**TASK GOAL**
Restate the records underneath, keeping each one exactly the same.

Stored data:
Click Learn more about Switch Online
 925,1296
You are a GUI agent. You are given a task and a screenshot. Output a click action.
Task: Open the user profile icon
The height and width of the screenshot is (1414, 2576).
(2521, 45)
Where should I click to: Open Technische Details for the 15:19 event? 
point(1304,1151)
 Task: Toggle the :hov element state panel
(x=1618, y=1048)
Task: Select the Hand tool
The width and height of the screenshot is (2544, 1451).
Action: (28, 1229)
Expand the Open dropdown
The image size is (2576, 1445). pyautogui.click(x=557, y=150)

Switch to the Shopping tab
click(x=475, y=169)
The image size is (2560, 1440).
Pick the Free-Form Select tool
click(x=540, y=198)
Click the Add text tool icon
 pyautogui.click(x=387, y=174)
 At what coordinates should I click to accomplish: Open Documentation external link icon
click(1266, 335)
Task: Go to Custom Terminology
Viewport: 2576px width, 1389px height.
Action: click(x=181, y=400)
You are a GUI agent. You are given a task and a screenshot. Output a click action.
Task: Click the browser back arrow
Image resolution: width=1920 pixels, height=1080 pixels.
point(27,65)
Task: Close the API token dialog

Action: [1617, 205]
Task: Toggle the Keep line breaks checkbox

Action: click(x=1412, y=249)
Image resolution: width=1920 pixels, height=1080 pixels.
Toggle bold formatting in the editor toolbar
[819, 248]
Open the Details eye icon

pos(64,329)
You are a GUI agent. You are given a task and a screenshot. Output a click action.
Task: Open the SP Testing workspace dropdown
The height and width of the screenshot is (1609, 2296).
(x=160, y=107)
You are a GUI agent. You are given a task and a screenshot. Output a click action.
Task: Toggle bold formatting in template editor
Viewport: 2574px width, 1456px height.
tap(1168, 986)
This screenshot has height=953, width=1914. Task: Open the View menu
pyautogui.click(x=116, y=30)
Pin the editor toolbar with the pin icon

**TASK RESULT**
Click Learn more about Switch Online
 925,1296
You are a GUI agent. You are given a task and a screenshot. Output a click action.
Task: Open the user profile icon
The height and width of the screenshot is (1414, 2576).
(2521, 45)
Where should I click to: Open Technische Details for the 15:19 event? 
point(1304,1151)
 Task: Toggle the :hov element state panel
(x=1618, y=1048)
Task: Select the Hand tool
The width and height of the screenshot is (2544, 1451).
Action: (28, 1229)
Expand the Open dropdown
The image size is (2576, 1445). pyautogui.click(x=557, y=150)

Switch to the Shopping tab
click(x=475, y=169)
The image size is (2560, 1440).
Pick the Free-Form Select tool
click(x=540, y=198)
Click the Add text tool icon
 pyautogui.click(x=387, y=174)
 At what coordinates should I click to accomplish: Open Documentation external link icon
click(1266, 335)
Task: Go to Custom Terminology
Viewport: 2576px width, 1389px height.
Action: click(x=181, y=400)
You are a GUI agent. You are given a task and a screenshot. Output a click action.
Task: Click the browser back arrow
Image resolution: width=1920 pixels, height=1080 pixels.
point(27,65)
Task: Close the API token dialog

Action: [1617, 205]
Task: Toggle the Keep line breaks checkbox

Action: click(x=1412, y=249)
Image resolution: width=1920 pixels, height=1080 pixels.
Toggle bold formatting in the editor toolbar
[819, 248]
Open the Details eye icon

pos(64,329)
You are a GUI agent. You are given a task and a screenshot. Output a click action.
Task: Open the SP Testing workspace dropdown
The height and width of the screenshot is (1609, 2296).
(x=160, y=107)
You are a GUI agent. You are given a task and a screenshot. Output a click action.
Task: Toggle bold formatting in template editor
Viewport: 2574px width, 1456px height.
tap(1168, 986)
This screenshot has height=953, width=1914. Task: Open the View menu
pyautogui.click(x=116, y=30)
Pin the editor toolbar with the pin icon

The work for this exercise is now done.